_Given entries:_
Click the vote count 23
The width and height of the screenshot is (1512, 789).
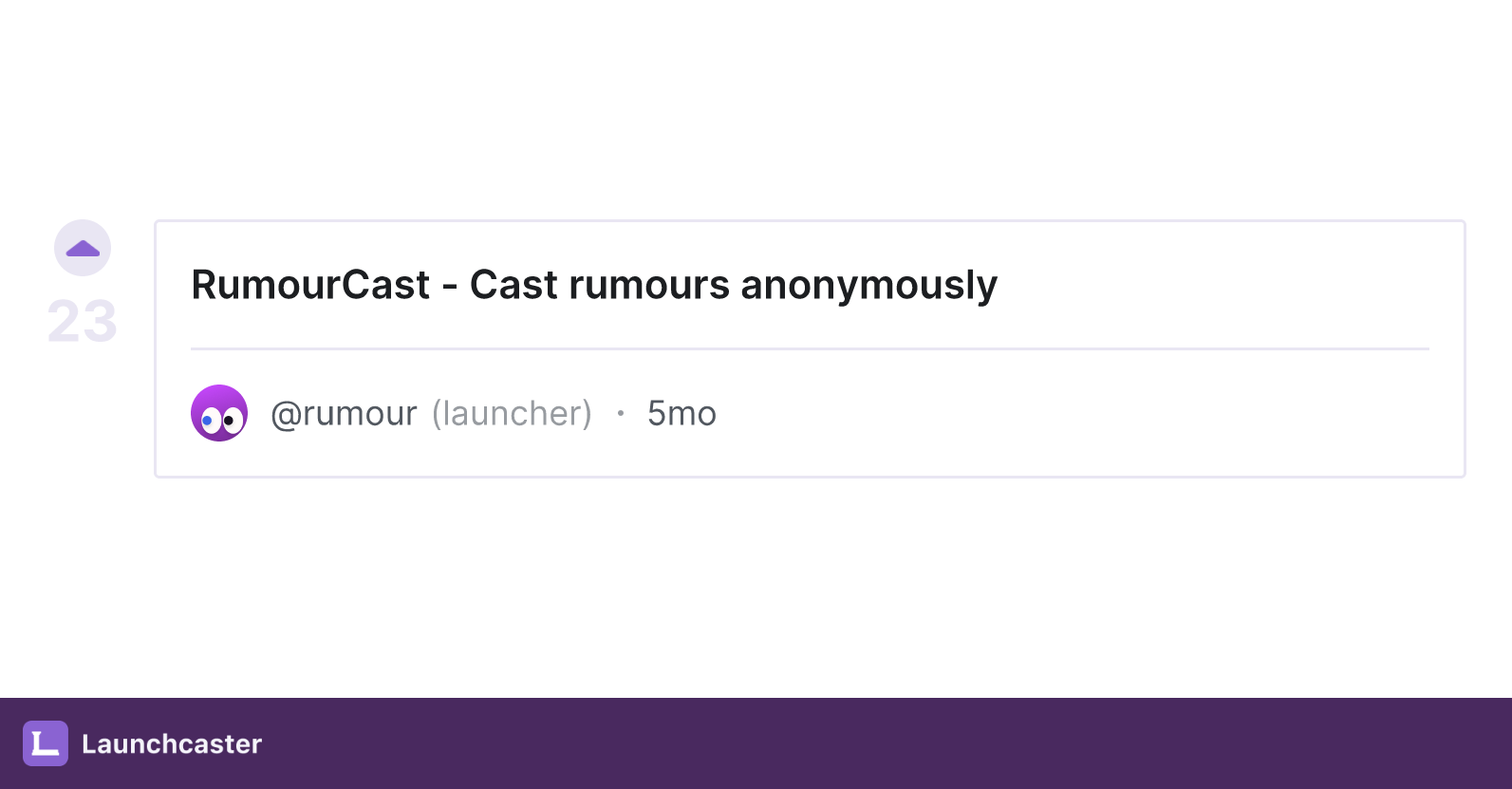83,322
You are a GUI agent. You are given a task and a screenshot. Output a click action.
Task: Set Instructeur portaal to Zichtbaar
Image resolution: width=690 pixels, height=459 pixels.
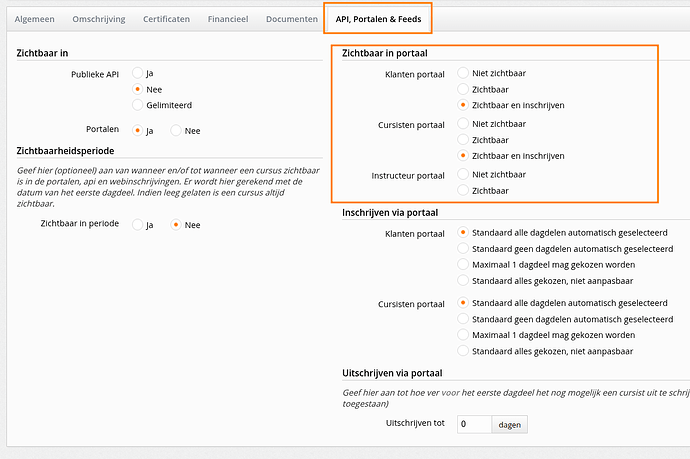click(x=462, y=190)
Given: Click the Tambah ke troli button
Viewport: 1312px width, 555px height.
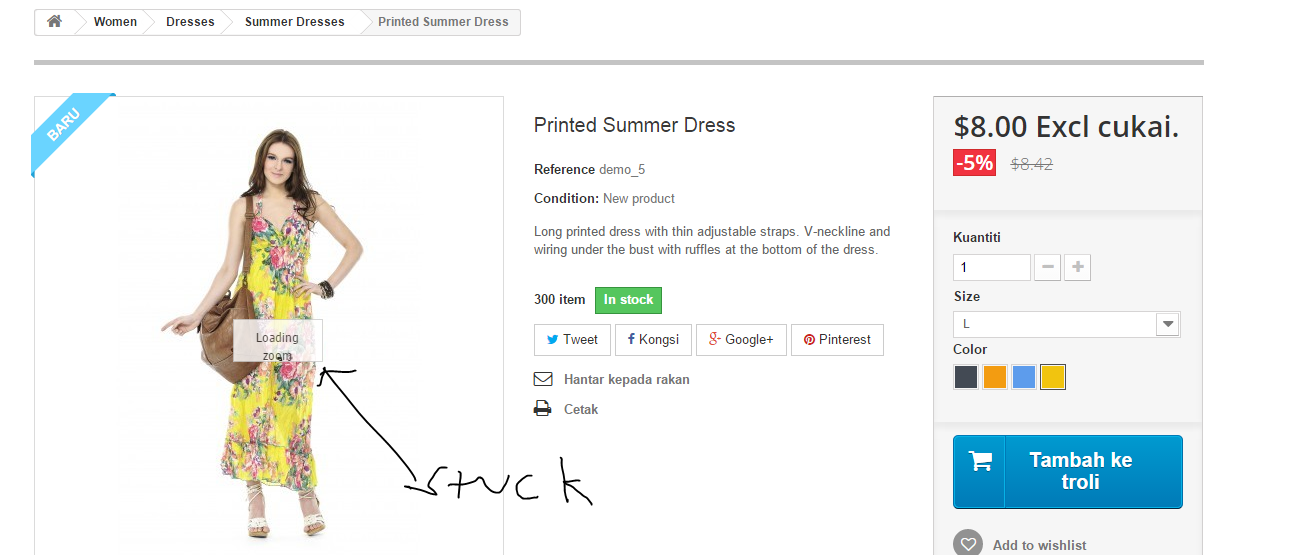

_What is expected:_
The output must be every line of the records, printed exactly, with the pictures omitted.

_Written response:_
Click the vote count 23
The width and height of the screenshot is (1512, 789).
83,322
You are a GUI agent. You are given a task and a screenshot. Output a click action.
Task: Set Instructeur portaal to Zichtbaar
Image resolution: width=690 pixels, height=459 pixels.
click(x=462, y=190)
Given: Click the Tambah ke troli button
Viewport: 1312px width, 555px height.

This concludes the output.